読む文章.

コーヒー抽出液(Bx4.0)、牛乳、グラニュー糖、重曹、その他の表1〜7に記載された原料、及び水を加えて全量1000gとした。調合したコーヒーミックスを65〜70℃に昇温させ、高圧ホモジナイザーにて15MPaの圧力で均質化し、それぞれ瓶及び缶容器に充填した。充填された瓶及び缶容器は121℃、30分間レトルト殺菌を行い、コーヒー飲料を調製した。殺菌後のpHは6.5前後であった。
表8に記載された原料を用いた以外は実施例1〜34と同様に調製した。
コーヒー抽出液(Bx4.0)、牛乳、全脂粉乳、グラニュー糖、重曹、その他の表9〜15に記載された原料、及び水を加えて全量6000gとした。調合したコーヒーミックスを65〜70℃に昇温させ、高圧ホモジナイザーにて15MPaの圧力で均質化し、141℃、30秒にてプレート殺菌を行い、PET容器に充填し、コーヒー飲料を調製した。
マイセラカゼイン:(レプリノフーズ社製)ミセルカゼイン含量95%
MCC80:(BMI社製)ミセルカゼイン含量90%
PRODIET 85B:(ingredia社製)ミセルカゼイン含量92%
脱脂粉乳:カゼイン含量30%
WPI90:(MEGGLE社製)ホエイたんぱく質
WPC−80:(MEGGLE社製)ホエイたんぱく質
ショ糖パルミチン酸エステル:モノエステル含量約75%
ショ糖ステアリン酸エステル:モノエステル含量約30%
実施例1〜45、及び比較例1〜29において瓶容器に充填されたコーヒー飲料を121℃、30分間レトルト殺菌を行った直後に、外観を目視確認し、評価した。また、実施例46〜80、比較例30〜56において調製された殺菌直後のコーヒー飲料に関して、外観を目視確認し、評価した。結果を表1〜15に示す。

問題.
コーヒー飲料の調製についての上の文章から、次の問いに答えよ。
1. 瓶及び缶容器に充填した飲料のレトルト殺菌は、何℃で何分間行ったか。
2. PET容器に充填する前のプレート殺菌は、何℃で何秒行ったか。
3. MCC80のミセルカゼイン含量は何%か。

データ一覧.

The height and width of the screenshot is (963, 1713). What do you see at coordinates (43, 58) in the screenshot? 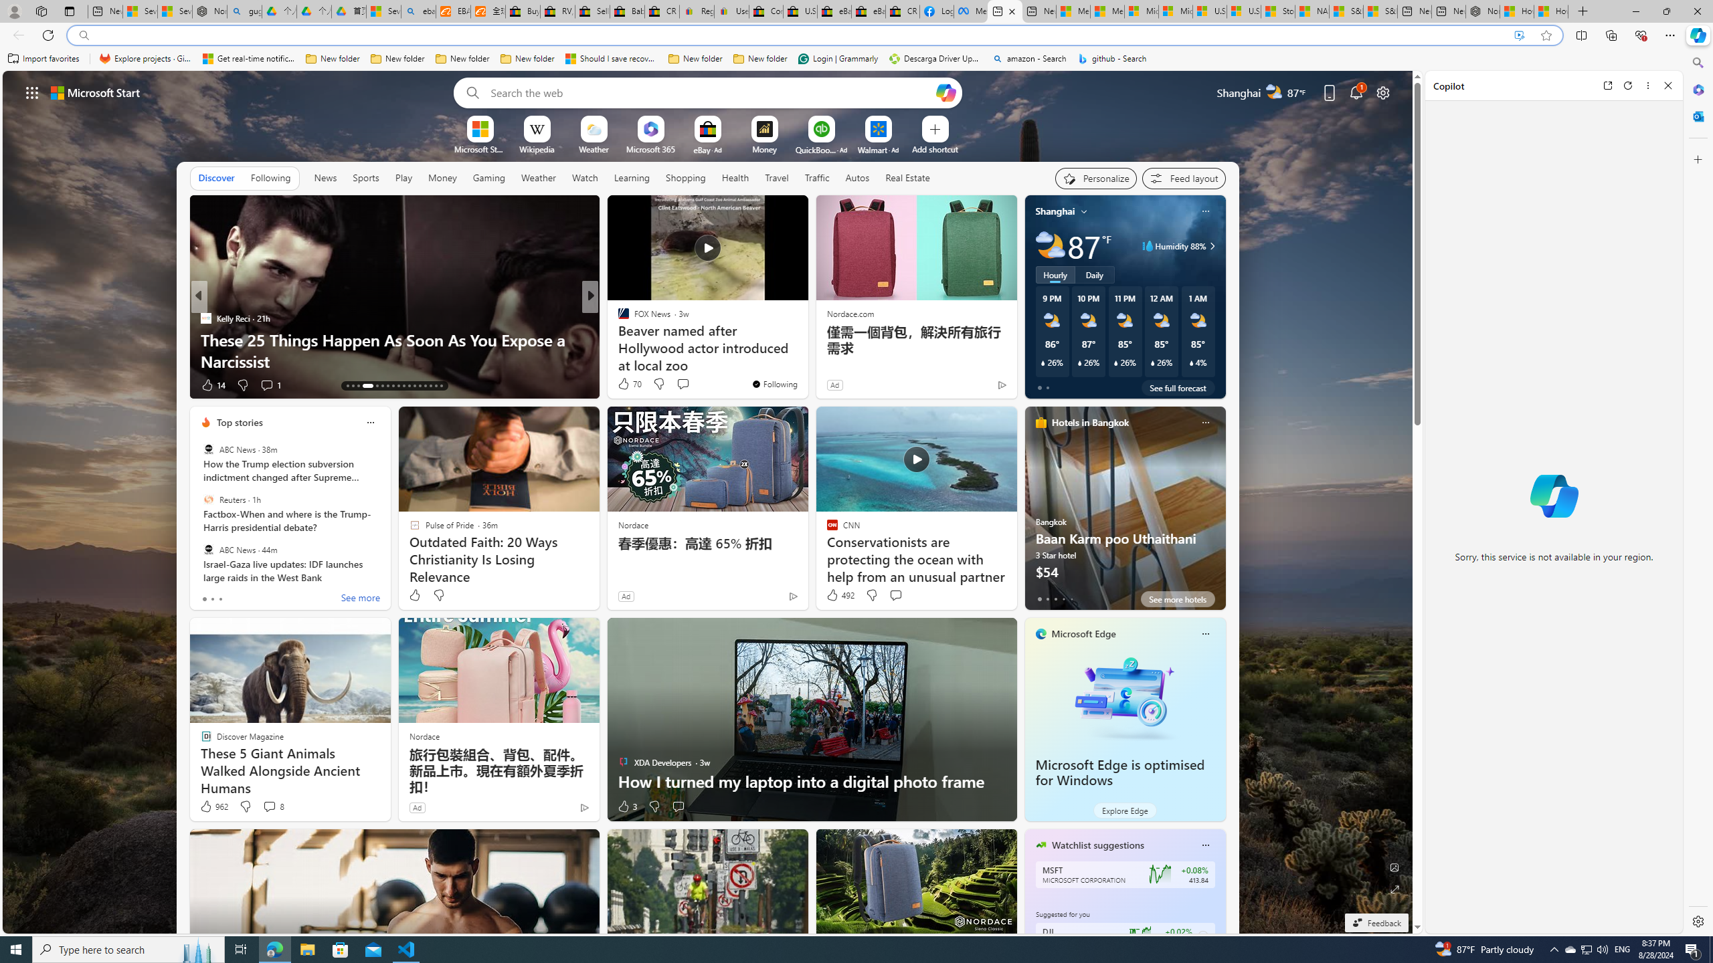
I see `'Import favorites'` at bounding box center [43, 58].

* * *

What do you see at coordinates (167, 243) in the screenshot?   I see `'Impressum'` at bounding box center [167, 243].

解答.
1. 121℃で30分間
2. 141℃で30秒
3. 90%